** Records provided **
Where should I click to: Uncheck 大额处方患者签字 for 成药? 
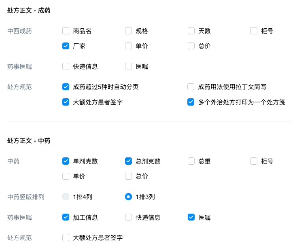pyautogui.click(x=66, y=102)
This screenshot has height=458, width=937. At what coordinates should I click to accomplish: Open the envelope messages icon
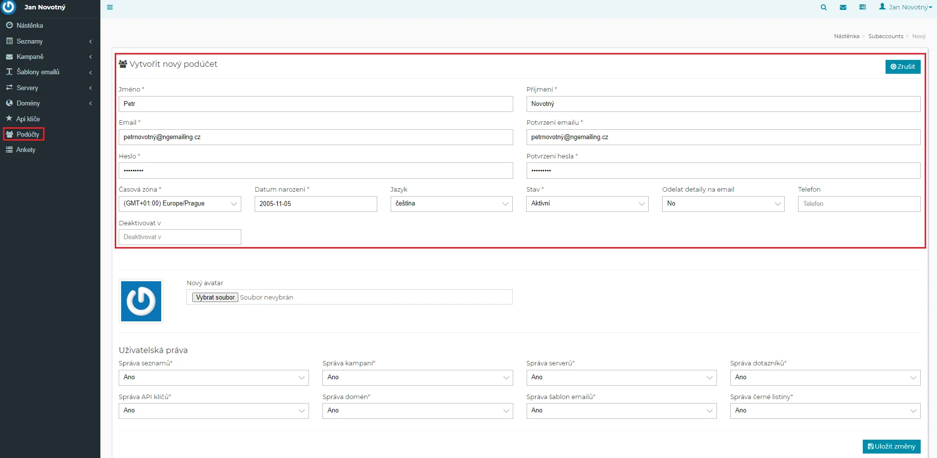tap(843, 7)
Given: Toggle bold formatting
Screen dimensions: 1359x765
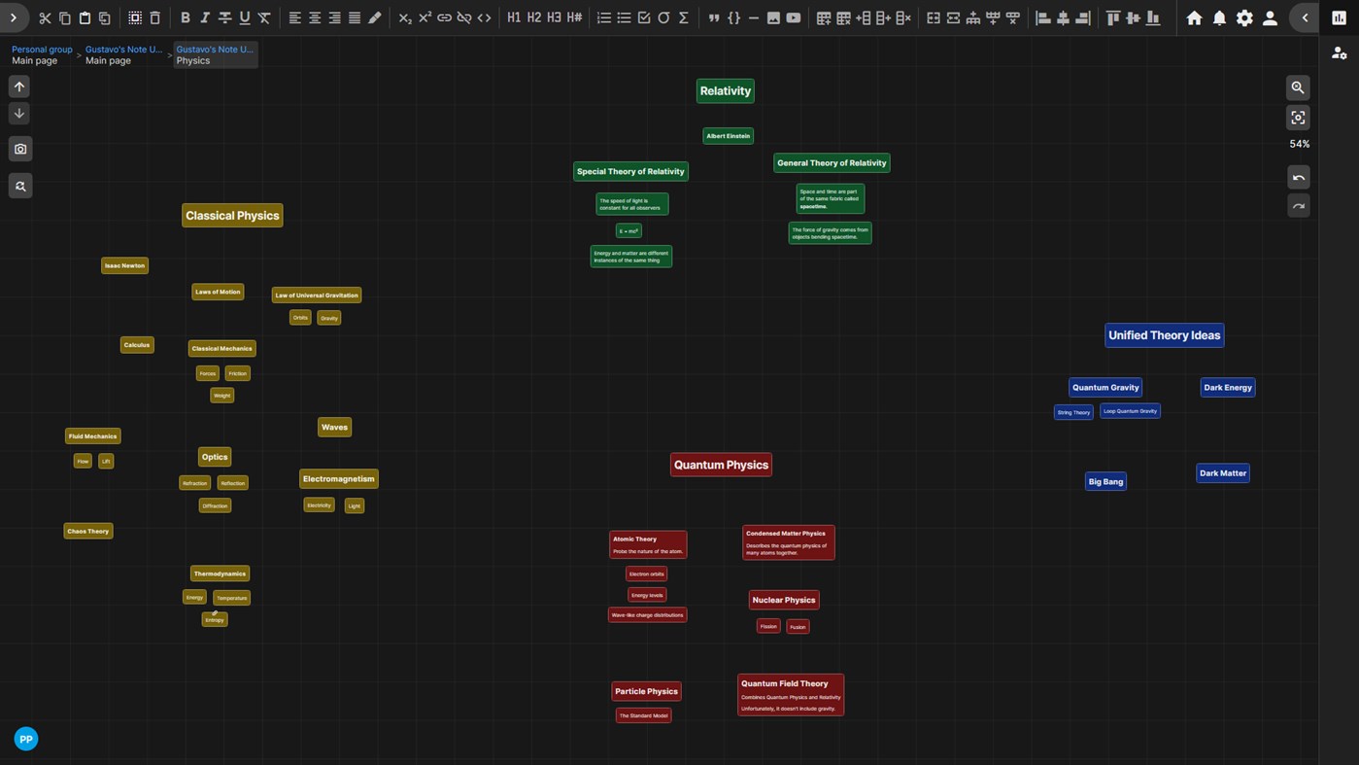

** What this task involves **
Exclude the images, then output the data above word for word.

** Solution for this exercise **
Where should I click to: Uncheck 大额处方患者签字 for 成药? 
pyautogui.click(x=66, y=102)
This screenshot has height=458, width=937. At what coordinates should I click to accomplish: Open the envelope messages icon
tap(843, 7)
Given: Toggle bold formatting
Screen dimensions: 1359x765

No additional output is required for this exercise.